Rewrite the listing below as a Markdown table with two columns, Row and Line. Put each nonblank line in its own numbered row and skip the blank ones.

***** Available data

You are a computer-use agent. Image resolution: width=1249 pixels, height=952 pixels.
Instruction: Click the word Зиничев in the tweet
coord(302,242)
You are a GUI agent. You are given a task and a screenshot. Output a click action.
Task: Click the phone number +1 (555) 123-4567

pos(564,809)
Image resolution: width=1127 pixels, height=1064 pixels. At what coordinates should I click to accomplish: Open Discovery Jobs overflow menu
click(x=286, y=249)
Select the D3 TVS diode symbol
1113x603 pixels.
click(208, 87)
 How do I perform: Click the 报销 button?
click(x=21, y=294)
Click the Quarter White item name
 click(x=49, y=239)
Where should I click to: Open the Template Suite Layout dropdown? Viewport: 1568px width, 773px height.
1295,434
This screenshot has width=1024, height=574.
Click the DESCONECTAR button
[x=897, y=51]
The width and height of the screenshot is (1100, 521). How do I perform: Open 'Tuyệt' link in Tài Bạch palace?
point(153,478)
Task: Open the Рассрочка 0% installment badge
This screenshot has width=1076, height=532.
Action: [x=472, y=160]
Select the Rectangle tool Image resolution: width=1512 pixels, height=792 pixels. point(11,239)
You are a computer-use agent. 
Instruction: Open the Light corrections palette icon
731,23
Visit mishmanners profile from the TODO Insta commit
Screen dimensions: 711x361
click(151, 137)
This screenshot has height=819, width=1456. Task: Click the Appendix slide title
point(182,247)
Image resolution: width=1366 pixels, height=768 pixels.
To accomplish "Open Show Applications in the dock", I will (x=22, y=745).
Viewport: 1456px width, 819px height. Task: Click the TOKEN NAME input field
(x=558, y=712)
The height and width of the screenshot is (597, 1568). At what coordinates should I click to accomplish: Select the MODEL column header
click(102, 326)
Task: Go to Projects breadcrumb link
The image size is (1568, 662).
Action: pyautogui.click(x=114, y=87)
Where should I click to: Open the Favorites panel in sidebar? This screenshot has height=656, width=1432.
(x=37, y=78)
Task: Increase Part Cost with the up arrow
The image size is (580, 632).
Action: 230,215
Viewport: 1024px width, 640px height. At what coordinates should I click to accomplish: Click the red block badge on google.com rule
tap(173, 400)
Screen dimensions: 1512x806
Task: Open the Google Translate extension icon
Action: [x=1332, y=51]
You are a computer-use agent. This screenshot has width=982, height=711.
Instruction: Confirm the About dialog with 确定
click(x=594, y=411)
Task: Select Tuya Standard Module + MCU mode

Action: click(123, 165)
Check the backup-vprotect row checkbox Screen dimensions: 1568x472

**********

Right answer:
| Row | Line |
|---|---|
| 1 | You are a computer-use agent. Image resolution: width=1249 pixels, height=952 pixels. |
| 2 | Instruction: Click the word Зиничев in the tweet |
| 3 | coord(302,242) |
| 4 | You are a GUI agent. You are given a task and a screenshot. Output a click action. |
| 5 | Task: Click the phone number +1 (555) 123-4567 |
| 6 | pos(564,809) |
| 7 | Image resolution: width=1127 pixels, height=1064 pixels. At what coordinates should I click to accomplish: Open Discovery Jobs overflow menu |
| 8 | click(x=286, y=249) |
| 9 | Select the D3 TVS diode symbol |
| 10 | 1113x603 pixels. |
| 11 | click(208, 87) |
| 12 |  How do I perform: Click the 报销 button? |
| 13 | click(x=21, y=294) |
| 14 | Click the Quarter White item name |
| 15 |  click(x=49, y=239) |
| 16 | Where should I click to: Open the Template Suite Layout dropdown? Viewport: 1568px width, 773px height. |
| 17 | 1295,434 |
| 18 | This screenshot has width=1024, height=574. |
| 19 | Click the DESCONECTAR button |
| 20 | [x=897, y=51] |
| 21 | The width and height of the screenshot is (1100, 521). How do I perform: Open 'Tuyệt' link in Tài Bạch palace? |
| 22 | point(153,478) |
| 23 | Task: Open the Рассрочка 0% installment badge |
| 24 | This screenshot has width=1076, height=532. |
| 25 | Action: [x=472, y=160] |
| 26 | Select the Rectangle tool Image resolution: width=1512 pixels, height=792 pixels. point(11,239) |
| 27 | You are a computer-use agent.  |
| 28 | Instruction: Open the Light corrections palette icon |
| 29 | 731,23 |
| 30 | Visit mishmanners profile from the TODO Insta commit |
| 31 | Screen dimensions: 711x361 |
| 32 | click(151, 137) |
| 33 | This screenshot has height=819, width=1456. Task: Click the Appendix slide title |
| 34 | point(182,247) |
| 35 | Image resolution: width=1366 pixels, height=768 pixels. |
| 36 | To accomplish "Open Show Applications in the dock", I will (x=22, y=745). |
| 37 | Viewport: 1456px width, 819px height. Task: Click the TOKEN NAME input field |
| 38 | (x=558, y=712) |
| 39 | The height and width of the screenshot is (597, 1568). At what coordinates should I click to accomplish: Select the MODEL column header |
| 40 | click(102, 326) |
| 41 | Task: Go to Projects breadcrumb link |
| 42 | The image size is (1568, 662). |
| 43 | Action: pyautogui.click(x=114, y=87) |
| 44 | Where should I click to: Open the Favorites panel in sidebar? This screenshot has height=656, width=1432. |
| 45 | (x=37, y=78) |
| 46 | Task: Increase Part Cost with the up arrow |
| 47 | The image size is (580, 632). |
| 48 | Action: 230,215 |
| 49 | Viewport: 1024px width, 640px height. At what coordinates should I click to accomplish: Click the red block badge on google.com rule |
| 50 | tap(173, 400) |
| 51 | Screen dimensions: 1512x806 |
| 52 | Task: Open the Google Translate extension icon |
| 53 | Action: [x=1332, y=51] |
| 54 | You are a computer-use agent. This screenshot has width=982, height=711. |
| 55 | Instruction: Confirm the About dialog with 确定 |
| 56 | click(x=594, y=411) |
| 57 | Task: Select Tuya Standard Module + MCU mode |
| 58 | Action: click(123, 165) |
| 59 | Check the backup-vprotect row checkbox Screen dimensions: 1568x472 |